TASK REQUIREMENTS: I would like you to print all the records below exactly as they are.

(Dataset excerpts)
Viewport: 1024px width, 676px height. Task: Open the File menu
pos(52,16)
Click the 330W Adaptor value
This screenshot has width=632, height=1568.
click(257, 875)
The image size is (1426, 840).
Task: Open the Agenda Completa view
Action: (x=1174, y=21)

EXERCISE RESULT:
Viewport: 1024px width, 676px height. Task: Open the File menu
pos(52,16)
Click the 330W Adaptor value
This screenshot has width=632, height=1568.
click(257, 875)
The image size is (1426, 840).
Task: Open the Agenda Completa view
Action: (x=1174, y=21)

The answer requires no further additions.